> _REQUIRED WORK_
The records that follow are to be repeated exactly, without any pictures.

> _SOURCE INFORMATION_

= = = = =

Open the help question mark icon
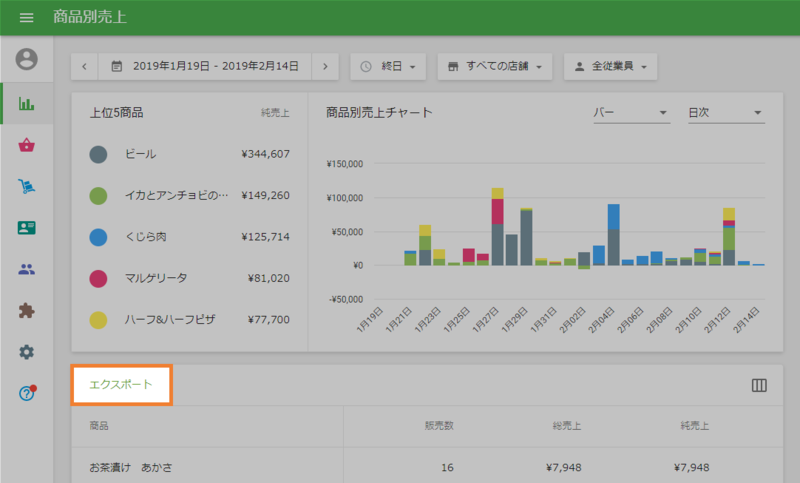This screenshot has height=483, width=800. tap(27, 393)
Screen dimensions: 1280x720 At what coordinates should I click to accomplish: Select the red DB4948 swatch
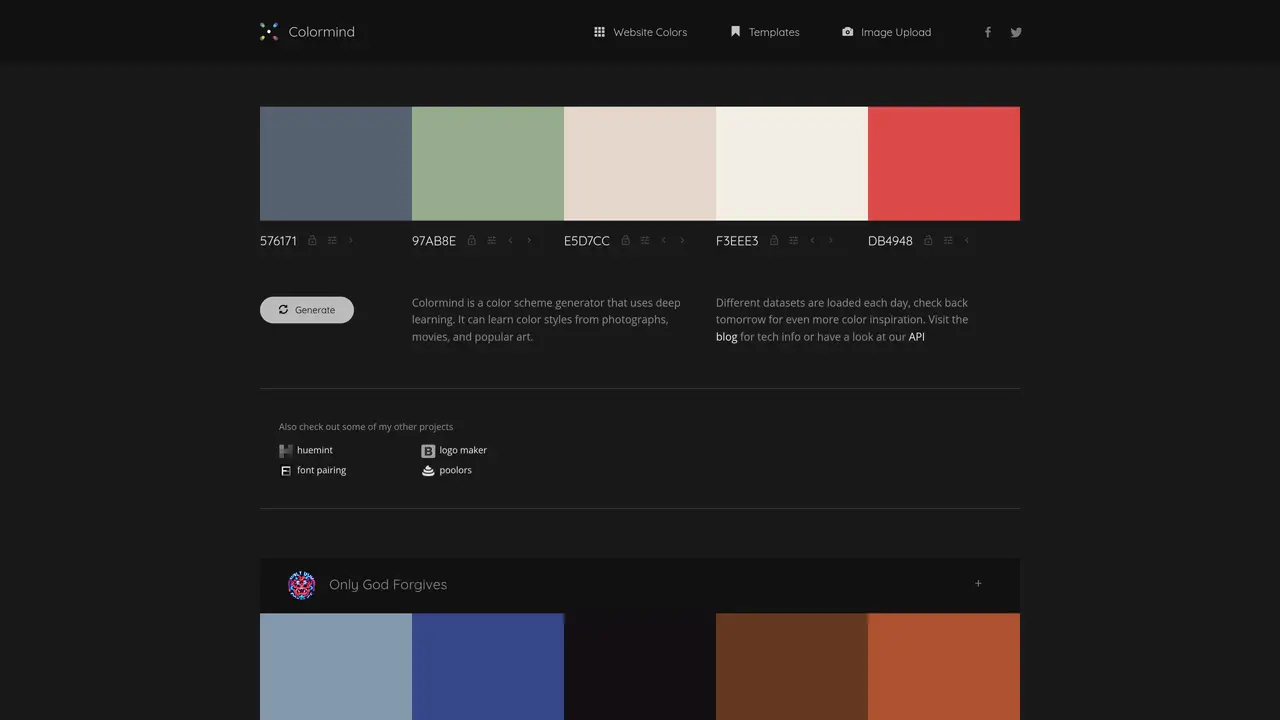(944, 163)
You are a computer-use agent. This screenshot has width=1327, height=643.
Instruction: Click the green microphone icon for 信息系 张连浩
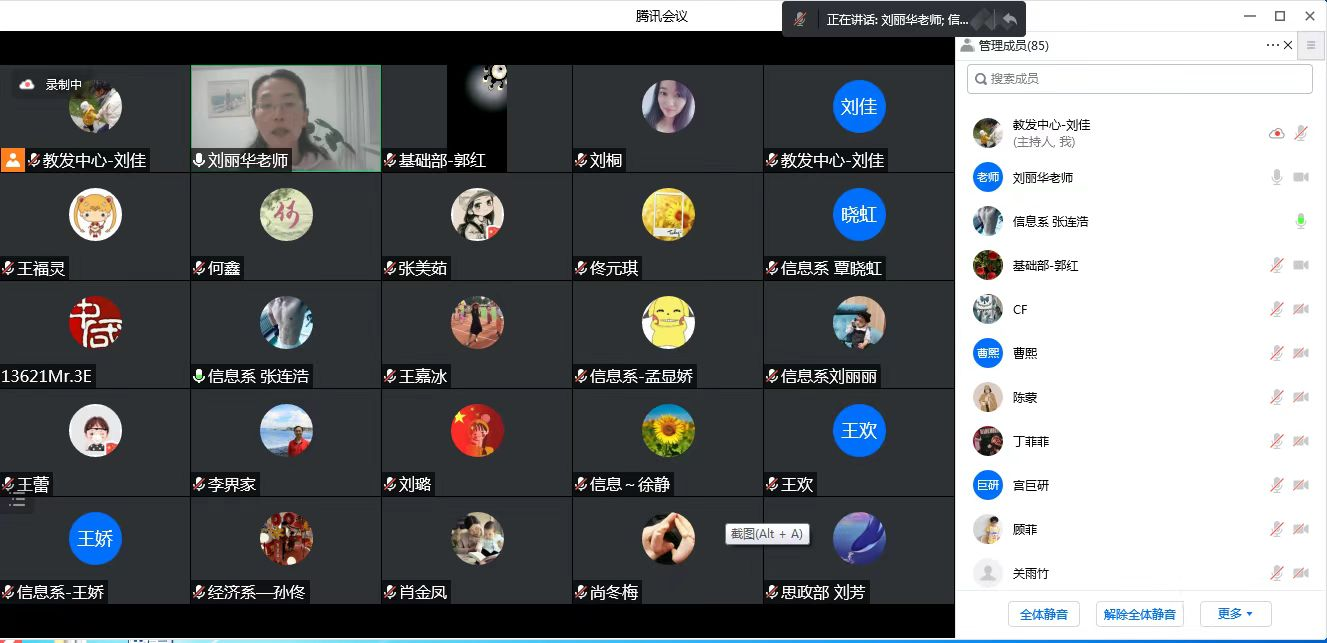[x=1300, y=222]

= = = = =

> _TASK SOLUTION_
Open the help question mark icon
This screenshot has height=483, width=800. tap(27, 393)
Screen dimensions: 1280x720 At what coordinates should I click to accomplish: Select the red DB4948 swatch
(944, 163)
You are a computer-use agent. This screenshot has width=1327, height=643.
Instruction: Click the green microphone icon for 信息系 张连浩
[x=1300, y=222]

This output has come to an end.